» About this exercise
Find the line containing "Screen dimensions: 1237x827" in the entries below. Restate it and each line after it, word for word, up to and including the line containing "Select the Half Leave radio option".

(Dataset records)
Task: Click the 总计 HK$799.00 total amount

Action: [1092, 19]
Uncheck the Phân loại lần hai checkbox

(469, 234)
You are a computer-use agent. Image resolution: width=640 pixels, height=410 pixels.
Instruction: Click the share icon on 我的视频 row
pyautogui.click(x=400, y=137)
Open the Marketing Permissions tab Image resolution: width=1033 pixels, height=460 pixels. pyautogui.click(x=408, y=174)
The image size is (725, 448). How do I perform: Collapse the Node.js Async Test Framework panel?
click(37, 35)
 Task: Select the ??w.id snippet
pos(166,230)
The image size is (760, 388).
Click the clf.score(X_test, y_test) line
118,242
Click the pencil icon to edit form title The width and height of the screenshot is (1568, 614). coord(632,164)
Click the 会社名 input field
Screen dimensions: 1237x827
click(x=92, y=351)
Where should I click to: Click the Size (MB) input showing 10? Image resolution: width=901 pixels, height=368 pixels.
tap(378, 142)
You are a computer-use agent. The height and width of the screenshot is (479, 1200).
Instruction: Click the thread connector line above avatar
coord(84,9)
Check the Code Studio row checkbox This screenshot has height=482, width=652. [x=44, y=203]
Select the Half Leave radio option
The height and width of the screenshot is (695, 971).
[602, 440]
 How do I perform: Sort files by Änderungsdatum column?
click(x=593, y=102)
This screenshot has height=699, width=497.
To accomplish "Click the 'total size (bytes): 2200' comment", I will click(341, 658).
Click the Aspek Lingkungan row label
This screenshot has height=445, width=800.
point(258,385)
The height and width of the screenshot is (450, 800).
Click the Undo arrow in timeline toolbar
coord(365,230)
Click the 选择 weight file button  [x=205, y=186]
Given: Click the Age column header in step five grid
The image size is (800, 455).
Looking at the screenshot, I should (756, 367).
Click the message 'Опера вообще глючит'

» Exercise answer
Screen dimensions: 1237x827
click(x=92, y=351)
Where should I click to: Click the Size (MB) input showing 10? Image resolution: width=901 pixels, height=368 pixels.
tap(378, 142)
You are a computer-use agent. The height and width of the screenshot is (479, 1200).
Instruction: Click the thread connector line above avatar
coord(84,9)
Check the Code Studio row checkbox This screenshot has height=482, width=652. [x=44, y=203]
Select the Half Leave radio option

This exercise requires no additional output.